> CONSIGNE DONNÉE 1: Dans l'extrait de décision, quel est le montant de la contribution forfaitaire représentative des frais de réacheminement ?
> CONSIGNE DONNÉE 2: S'il vous plaît, mettez à jour les lignes, et non l'extrait de décision, de celle qui contient « How do I perform: Open the Insights » jusqu'à la dernière ligne incluse, en remplaçant « Rotate 3D tool » par « Rotate 2D tool » sans rien modifier d'autre. Ne redonnez que ce passage.

> TEXTE SOURCE:
France | France, Cour administrative d'appel, 8ème chambre, 04 mars 2024, 23PA02368


Vu la procédure suivante :



Procédure contentieuse antérieure :



La société Distribution Chiki a demandé au tribunal administratif de Paris d'annuler la décision du 24 mars 2021 par laquelle le directeur général de l'Office français de l'immigration et de l'intégration a mis à sa charge la contribution spéciale pour un montant de 73 000 euros alors prévue à l'article L. 8253-1 du code du travail ainsi que la contribution forfaitaire représentative des frais de réacheminement, pour un montant de 8 496 euros, d'annuler la décision du 10

juin 2021 par laquelle cet office a rejeté le recours gracieux formé contre cette décisi...

Vu la procédure suivante :

Procédure contentieuse antérieure :

La société Distribution Chiki a demandé au tribunal administratif de Paris d'annuler la décision du 24 mars 2021 par laquelle le directeur général de l'Office français de l'immigration et de l'intégration a mis à sa charge la contribution spéciale pour un montant de 73 000 euros alors prévue à l'article L. 8253-1 du code du travail ainsi que la contribution forfaitaire représentative des frais de réacheminement, pour un montant de 8 496 euros, d'annuler la décision du 10 juin 2021 par laquelle cet office a rejeté le recours gracieux formé contre cette décision et de la décharger du paiement de ces contributions et à titre subsidiaire, de réduire le montant total des contributions dues à la somme totale de 37 696 euros.

Par jugement n° 2117207/3-3 du 25 avril 2023, le tribunal administratif de Paris a rejeté sa demande.

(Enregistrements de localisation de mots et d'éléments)

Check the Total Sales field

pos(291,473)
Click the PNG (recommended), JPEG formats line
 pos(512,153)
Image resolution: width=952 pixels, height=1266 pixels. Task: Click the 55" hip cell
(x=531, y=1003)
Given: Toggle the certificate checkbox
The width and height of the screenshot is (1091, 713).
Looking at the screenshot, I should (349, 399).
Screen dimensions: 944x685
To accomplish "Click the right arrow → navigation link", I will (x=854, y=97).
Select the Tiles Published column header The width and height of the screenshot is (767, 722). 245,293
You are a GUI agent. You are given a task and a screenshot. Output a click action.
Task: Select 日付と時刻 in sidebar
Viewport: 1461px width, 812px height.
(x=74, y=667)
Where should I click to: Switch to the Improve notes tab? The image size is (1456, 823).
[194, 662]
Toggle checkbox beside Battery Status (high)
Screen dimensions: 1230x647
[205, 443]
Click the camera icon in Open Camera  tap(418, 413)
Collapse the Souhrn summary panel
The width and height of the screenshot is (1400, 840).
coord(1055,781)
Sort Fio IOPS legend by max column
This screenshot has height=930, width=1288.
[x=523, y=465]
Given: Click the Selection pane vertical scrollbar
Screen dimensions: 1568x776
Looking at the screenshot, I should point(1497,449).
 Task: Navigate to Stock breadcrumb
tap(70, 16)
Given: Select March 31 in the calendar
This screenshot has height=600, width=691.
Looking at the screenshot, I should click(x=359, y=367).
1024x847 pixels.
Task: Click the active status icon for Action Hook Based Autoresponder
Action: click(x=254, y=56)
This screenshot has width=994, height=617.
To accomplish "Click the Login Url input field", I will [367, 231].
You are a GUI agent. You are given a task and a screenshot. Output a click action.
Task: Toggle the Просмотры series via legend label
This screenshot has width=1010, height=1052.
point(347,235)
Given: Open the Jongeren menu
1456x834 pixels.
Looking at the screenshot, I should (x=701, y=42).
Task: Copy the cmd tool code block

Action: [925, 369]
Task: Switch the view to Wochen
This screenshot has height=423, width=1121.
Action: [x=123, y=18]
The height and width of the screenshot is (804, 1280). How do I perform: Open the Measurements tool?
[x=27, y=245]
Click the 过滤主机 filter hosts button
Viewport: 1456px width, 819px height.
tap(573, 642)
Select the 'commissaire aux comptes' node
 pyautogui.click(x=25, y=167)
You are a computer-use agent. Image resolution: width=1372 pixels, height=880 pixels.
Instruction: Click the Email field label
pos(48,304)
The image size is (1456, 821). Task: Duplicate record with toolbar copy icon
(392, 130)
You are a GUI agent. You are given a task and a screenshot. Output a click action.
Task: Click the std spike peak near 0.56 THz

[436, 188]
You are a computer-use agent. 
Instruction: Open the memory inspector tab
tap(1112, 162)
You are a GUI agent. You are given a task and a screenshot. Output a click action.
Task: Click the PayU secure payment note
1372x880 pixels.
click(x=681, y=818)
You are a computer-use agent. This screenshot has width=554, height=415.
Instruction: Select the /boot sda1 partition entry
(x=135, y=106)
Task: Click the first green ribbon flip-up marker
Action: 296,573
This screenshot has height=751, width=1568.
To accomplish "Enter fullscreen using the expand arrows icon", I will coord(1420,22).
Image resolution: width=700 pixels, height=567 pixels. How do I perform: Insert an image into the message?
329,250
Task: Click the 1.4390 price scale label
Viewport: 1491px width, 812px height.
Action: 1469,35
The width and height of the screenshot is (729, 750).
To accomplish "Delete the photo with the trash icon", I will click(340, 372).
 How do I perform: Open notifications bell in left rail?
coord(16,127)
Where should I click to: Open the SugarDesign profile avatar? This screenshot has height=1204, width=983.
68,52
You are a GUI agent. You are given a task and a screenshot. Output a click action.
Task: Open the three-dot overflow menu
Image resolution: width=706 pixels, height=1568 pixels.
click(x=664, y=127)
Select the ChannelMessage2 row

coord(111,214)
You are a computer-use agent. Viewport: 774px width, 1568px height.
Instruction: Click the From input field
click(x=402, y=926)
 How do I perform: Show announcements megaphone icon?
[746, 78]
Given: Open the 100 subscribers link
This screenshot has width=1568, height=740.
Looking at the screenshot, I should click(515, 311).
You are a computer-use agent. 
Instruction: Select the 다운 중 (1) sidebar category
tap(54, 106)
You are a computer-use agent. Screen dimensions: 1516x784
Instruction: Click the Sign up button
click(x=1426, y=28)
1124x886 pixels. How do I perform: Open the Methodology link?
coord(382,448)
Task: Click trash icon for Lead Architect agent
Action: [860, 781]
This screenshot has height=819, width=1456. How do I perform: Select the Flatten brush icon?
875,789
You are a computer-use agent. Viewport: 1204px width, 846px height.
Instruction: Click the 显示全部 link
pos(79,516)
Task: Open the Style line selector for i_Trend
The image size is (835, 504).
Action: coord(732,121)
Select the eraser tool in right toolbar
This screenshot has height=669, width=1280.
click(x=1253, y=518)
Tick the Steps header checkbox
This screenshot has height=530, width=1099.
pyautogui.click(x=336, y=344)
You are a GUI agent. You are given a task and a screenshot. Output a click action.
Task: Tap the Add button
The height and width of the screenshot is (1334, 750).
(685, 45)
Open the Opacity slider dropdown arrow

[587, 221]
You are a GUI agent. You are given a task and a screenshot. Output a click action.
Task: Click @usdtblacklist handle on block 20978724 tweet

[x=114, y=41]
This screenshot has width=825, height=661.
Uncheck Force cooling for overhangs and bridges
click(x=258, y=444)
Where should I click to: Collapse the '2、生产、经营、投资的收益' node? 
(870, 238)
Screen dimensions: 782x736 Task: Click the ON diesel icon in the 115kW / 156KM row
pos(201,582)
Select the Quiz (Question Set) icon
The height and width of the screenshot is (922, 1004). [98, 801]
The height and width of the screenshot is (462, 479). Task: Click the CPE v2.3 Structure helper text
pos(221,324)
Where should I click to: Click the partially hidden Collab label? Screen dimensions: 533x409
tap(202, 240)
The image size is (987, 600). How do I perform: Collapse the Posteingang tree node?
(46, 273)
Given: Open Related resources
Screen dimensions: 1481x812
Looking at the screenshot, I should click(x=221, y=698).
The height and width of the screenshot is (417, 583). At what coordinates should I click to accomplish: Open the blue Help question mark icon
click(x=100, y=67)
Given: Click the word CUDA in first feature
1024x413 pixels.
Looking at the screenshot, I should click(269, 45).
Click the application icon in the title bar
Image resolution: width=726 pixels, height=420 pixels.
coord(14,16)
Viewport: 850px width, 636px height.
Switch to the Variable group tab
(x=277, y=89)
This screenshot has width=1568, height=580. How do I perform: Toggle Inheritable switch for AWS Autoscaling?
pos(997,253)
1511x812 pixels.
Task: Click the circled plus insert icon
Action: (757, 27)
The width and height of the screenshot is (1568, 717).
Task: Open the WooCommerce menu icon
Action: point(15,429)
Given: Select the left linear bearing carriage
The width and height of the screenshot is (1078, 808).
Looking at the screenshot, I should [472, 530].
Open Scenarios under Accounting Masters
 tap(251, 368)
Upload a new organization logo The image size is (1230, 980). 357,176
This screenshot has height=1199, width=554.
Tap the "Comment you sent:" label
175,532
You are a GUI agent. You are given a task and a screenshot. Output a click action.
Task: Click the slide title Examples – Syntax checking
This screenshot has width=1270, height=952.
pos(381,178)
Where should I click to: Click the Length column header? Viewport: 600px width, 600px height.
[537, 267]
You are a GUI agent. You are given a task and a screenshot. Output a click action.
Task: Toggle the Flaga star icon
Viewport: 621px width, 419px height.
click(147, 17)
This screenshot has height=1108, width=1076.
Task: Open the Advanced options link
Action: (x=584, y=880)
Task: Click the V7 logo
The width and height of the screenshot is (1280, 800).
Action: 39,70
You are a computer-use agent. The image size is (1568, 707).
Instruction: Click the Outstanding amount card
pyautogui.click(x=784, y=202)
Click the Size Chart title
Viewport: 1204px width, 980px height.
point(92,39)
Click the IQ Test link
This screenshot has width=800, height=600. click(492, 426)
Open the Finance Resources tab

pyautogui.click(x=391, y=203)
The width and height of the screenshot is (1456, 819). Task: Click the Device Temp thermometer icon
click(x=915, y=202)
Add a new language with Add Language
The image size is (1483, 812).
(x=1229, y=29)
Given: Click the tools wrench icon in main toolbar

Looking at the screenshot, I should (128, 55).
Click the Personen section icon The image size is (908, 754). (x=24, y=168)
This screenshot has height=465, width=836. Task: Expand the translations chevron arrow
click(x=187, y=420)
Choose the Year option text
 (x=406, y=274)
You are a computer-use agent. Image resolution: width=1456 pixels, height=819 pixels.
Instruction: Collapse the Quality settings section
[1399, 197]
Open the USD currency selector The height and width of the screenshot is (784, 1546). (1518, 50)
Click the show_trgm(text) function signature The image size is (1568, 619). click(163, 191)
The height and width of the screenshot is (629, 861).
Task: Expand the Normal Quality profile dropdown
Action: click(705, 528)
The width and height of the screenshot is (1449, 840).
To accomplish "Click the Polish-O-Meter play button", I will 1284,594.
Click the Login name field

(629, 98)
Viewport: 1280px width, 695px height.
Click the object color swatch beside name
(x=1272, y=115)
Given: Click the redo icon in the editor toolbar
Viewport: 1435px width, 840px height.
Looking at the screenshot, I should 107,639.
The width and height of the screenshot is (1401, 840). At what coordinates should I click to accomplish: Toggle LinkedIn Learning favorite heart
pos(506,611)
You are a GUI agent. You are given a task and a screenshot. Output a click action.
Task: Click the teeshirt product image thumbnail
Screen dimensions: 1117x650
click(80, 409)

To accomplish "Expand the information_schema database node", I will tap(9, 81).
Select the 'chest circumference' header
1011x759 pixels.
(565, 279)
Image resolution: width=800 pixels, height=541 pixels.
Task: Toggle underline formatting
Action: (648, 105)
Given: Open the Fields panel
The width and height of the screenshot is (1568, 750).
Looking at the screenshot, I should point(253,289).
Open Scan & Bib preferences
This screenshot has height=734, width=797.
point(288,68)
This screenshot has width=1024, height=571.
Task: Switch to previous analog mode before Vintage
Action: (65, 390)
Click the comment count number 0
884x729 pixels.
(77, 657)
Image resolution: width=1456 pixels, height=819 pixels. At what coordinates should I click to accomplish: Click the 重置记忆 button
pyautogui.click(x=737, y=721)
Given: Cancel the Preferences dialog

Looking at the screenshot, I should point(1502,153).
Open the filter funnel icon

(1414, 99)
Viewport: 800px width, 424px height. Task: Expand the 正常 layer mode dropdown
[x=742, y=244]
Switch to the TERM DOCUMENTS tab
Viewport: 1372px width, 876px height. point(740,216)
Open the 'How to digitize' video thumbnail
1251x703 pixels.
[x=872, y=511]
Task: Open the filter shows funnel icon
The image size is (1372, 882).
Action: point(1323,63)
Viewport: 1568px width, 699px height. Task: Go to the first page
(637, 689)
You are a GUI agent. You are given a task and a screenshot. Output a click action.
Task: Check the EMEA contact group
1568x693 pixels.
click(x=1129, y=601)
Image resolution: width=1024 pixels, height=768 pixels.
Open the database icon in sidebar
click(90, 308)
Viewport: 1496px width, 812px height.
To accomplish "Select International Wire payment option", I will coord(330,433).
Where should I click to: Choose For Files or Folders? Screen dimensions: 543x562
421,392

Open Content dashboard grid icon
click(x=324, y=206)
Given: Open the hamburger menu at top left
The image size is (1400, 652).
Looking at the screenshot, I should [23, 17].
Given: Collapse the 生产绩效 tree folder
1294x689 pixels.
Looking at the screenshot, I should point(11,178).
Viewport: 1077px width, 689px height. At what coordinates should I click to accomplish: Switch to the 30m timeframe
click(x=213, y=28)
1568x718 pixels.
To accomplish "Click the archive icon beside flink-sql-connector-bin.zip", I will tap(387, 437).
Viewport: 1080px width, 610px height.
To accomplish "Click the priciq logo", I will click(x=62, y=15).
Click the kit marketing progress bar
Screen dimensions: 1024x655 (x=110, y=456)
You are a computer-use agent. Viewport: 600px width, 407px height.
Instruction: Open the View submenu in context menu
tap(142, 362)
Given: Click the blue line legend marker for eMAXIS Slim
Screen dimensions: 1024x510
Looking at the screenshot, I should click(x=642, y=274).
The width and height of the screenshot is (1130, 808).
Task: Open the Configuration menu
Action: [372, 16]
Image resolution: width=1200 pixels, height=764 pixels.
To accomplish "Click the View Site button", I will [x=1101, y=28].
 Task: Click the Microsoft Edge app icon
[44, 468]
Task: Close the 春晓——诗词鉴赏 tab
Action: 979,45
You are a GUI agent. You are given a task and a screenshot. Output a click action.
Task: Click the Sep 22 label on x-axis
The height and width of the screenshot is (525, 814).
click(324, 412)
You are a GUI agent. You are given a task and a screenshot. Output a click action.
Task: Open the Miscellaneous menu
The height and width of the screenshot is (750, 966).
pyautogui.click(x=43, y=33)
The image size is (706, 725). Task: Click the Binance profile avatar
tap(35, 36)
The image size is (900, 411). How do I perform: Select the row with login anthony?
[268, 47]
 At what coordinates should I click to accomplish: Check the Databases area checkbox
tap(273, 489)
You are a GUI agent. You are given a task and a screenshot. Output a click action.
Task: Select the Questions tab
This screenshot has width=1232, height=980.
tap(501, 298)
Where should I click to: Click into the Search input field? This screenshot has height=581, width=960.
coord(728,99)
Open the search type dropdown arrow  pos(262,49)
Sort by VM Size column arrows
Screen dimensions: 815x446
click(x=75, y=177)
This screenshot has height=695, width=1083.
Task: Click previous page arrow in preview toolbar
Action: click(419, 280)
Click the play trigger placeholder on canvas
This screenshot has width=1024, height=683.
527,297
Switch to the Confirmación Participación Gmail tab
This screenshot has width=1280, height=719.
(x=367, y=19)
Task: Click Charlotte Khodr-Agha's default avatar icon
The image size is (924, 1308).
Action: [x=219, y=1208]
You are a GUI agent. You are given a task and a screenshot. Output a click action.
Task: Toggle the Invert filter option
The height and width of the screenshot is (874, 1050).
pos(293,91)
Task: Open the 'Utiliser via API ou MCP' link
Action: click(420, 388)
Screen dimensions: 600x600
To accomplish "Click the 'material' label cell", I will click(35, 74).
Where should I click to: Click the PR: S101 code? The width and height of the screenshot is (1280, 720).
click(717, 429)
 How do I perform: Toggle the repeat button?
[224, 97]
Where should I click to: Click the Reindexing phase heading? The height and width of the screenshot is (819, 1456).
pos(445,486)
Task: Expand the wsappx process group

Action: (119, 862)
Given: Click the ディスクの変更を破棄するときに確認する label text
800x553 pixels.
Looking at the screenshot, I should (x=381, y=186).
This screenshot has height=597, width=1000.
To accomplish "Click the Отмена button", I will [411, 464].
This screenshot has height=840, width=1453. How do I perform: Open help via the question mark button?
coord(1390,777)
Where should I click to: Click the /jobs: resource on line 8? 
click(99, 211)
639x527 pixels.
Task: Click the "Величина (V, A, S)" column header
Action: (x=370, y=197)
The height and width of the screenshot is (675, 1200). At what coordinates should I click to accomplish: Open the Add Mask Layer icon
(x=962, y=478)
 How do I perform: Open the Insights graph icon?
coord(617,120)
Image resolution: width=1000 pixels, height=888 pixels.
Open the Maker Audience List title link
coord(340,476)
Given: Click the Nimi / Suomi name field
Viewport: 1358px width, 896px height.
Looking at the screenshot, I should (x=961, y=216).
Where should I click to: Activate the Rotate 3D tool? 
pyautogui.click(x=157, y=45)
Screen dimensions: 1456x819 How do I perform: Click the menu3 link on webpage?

> SOLUTION PROPOSÉE 1: 8 496 euros.

> SOLUTION PROPOSÉE 2:
 How do I perform: Open the Insights graph icon?
coord(617,120)
Image resolution: width=1000 pixels, height=888 pixels.
Open the Maker Audience List title link
coord(340,476)
Given: Click the Nimi / Suomi name field
Viewport: 1358px width, 896px height.
Looking at the screenshot, I should (x=961, y=216).
Where should I click to: Activate the Rotate 2D tool? 
pyautogui.click(x=157, y=45)
Screen dimensions: 1456x819 How do I perform: Click the menu3 link on webpage?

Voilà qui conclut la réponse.